Aber wie so oft in der Geschichte war das Denken auch damals von der Vergangenheit geprägt und Fischers Europa-Euphorie widerspiegelte eine politische Periode, die gerade zu Ende ging. Als die europäischen Großmächte mit der so genannten "Lissabon-Strategie" die Vereinigung Europas und Erweiterung des europäischen Binnenmarktes zu einem Bollwerk gegen die wirtschaftliche und politische Vorherrschaft Amerikas ausbauen wollten, mussten sie feststellen, dass sich damit die Situation innerhalb Europas stark veränderte.

Es ist eine Sache, Europa in Zusammenarbeit und mit der Unterstützung der USA als gemeinsamen Markt aufzubauen, es ist aber etwas völlig anderes Europa als Festung und Bollwerk gegen die USA errichten zu wollen. In dem Maße in dem die amerikanische Regierung begann auf Europa politischen und wirtschaftlichen Druck auszuüben, nahmen auch die Konflikte innerhalb der europäischen Gemeinschaft zu.

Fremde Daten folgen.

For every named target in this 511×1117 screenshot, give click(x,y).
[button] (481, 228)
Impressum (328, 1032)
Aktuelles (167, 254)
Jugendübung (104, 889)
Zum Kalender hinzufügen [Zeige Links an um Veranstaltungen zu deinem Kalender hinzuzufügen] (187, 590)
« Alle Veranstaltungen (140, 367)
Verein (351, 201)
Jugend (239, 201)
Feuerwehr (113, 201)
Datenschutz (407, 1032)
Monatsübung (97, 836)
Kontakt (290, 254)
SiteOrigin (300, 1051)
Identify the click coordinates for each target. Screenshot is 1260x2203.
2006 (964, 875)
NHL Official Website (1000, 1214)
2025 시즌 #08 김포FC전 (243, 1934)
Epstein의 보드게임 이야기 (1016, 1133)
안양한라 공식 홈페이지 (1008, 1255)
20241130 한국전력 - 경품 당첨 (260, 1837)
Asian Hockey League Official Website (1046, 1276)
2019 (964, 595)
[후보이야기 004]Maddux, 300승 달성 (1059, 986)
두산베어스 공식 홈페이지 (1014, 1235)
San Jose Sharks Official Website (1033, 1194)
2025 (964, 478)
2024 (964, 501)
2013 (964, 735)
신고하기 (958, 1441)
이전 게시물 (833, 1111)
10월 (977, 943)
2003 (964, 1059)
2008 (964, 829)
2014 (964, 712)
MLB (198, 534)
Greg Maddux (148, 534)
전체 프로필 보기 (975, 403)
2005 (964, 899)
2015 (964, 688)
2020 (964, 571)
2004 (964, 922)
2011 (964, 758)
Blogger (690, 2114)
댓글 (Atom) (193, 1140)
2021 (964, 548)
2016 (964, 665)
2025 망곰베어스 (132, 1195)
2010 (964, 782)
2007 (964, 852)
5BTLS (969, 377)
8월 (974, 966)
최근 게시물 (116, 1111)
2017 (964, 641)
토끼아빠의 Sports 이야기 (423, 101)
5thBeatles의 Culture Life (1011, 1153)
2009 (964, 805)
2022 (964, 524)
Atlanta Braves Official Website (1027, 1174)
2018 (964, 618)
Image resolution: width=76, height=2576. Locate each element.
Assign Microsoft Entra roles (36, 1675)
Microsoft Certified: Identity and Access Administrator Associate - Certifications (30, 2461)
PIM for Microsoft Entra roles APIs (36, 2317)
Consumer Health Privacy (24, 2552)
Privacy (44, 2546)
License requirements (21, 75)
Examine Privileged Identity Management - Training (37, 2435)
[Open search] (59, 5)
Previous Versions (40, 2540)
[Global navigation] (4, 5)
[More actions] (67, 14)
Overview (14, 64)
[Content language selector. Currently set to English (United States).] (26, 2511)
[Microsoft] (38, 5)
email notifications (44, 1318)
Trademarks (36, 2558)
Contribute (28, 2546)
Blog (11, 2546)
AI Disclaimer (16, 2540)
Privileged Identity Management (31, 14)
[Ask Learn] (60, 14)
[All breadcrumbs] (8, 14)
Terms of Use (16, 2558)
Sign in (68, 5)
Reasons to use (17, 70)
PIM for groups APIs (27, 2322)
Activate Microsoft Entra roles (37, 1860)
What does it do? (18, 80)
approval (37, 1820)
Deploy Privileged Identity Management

Die Wiederkehr imperialistischer Großmachtpolitik mit militärischer Unterdrückung und kolonialer Ausbeutung ist nicht auf die USA beschränkt. Die Unfähigkeit der europäischen Regierungen dieser Politik entgegenzutreten, bedeutet, dass auch für sie die Eigeninteressen an erster Stelle stehen und die Konflikte innerhalb Europas zunehmen werden. Die einzig progressive Form dem Widererstarken imperialistischer Gewalt und militärischer Aggression entgegenzutreten besteht durch die Vereinigung Europas von unten, durch die politische Mobilisierung der arbeitenden Bevölkerung im Kampf für die vereinigten sozialistischen Staaten von Europa.